Problem to work on — Copy out the items verbatim, starting at the line containing "Task: Select the 个人/自媒体 person icon" and ending at the line containing "Action: 124,515", including both of those lines. Leave the pictures out.

Input data —

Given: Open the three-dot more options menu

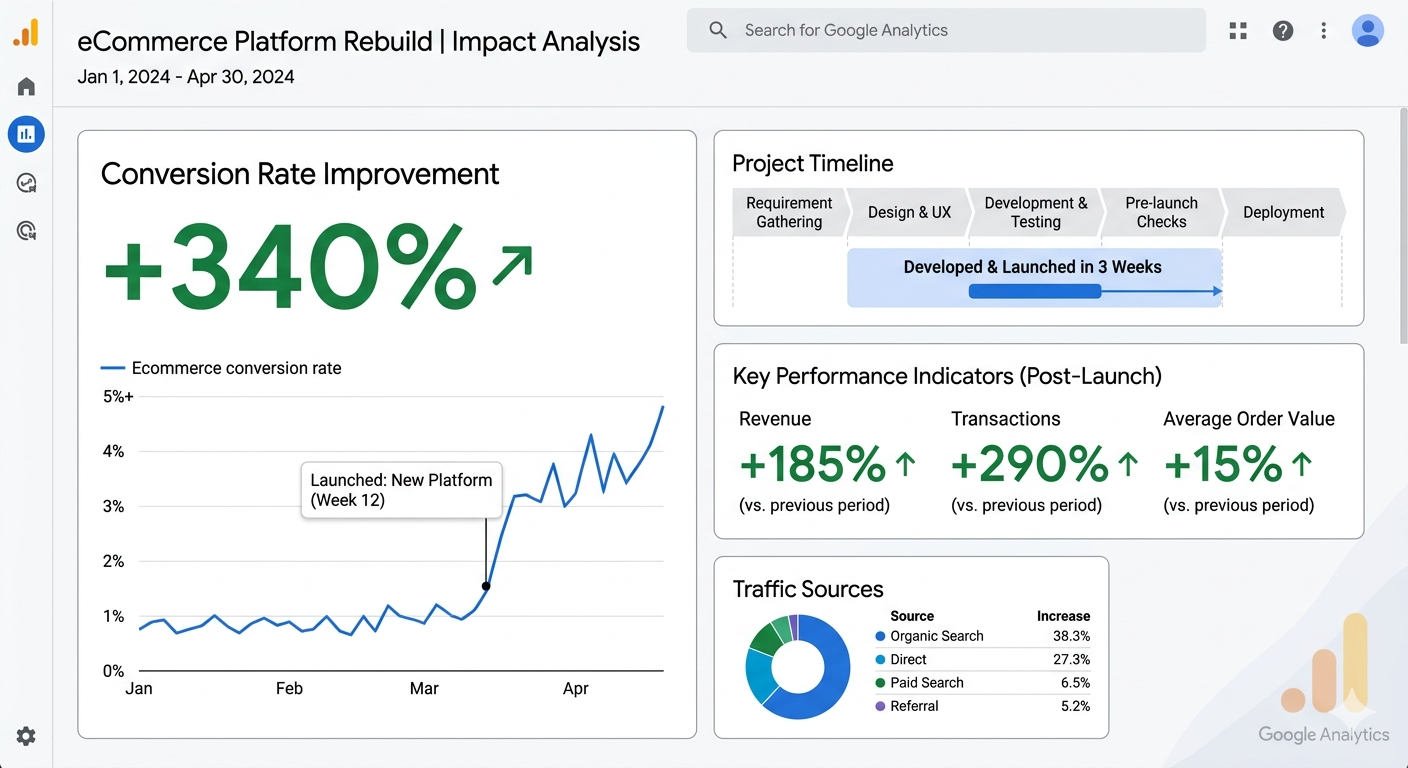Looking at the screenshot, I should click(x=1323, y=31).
* * *
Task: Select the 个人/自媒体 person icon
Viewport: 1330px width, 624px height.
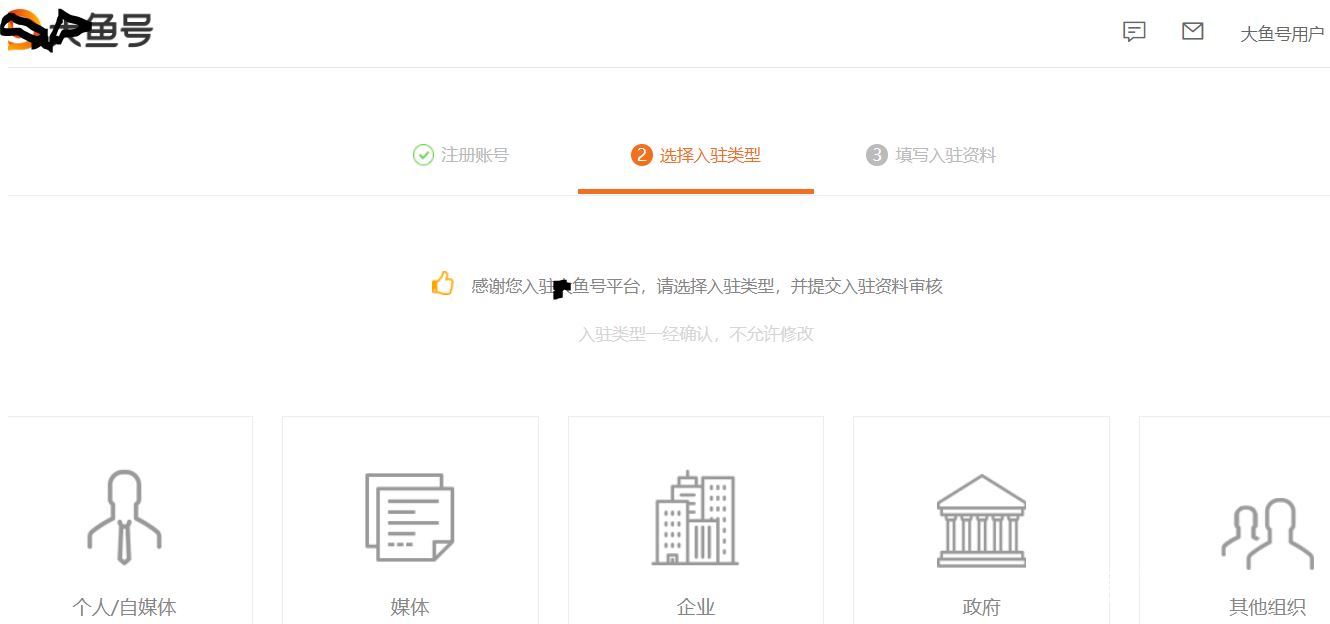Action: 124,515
--
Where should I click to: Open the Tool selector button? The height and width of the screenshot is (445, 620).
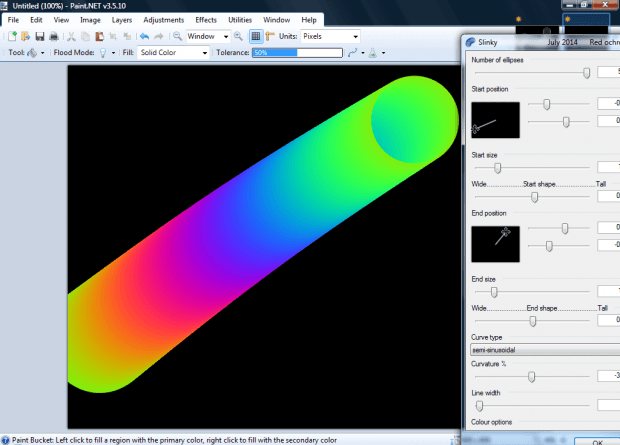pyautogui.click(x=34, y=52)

Exercise solution —
Task: Select the 个人/自媒体 person icon
Viewport: 1330px width, 624px height.
Action: 124,515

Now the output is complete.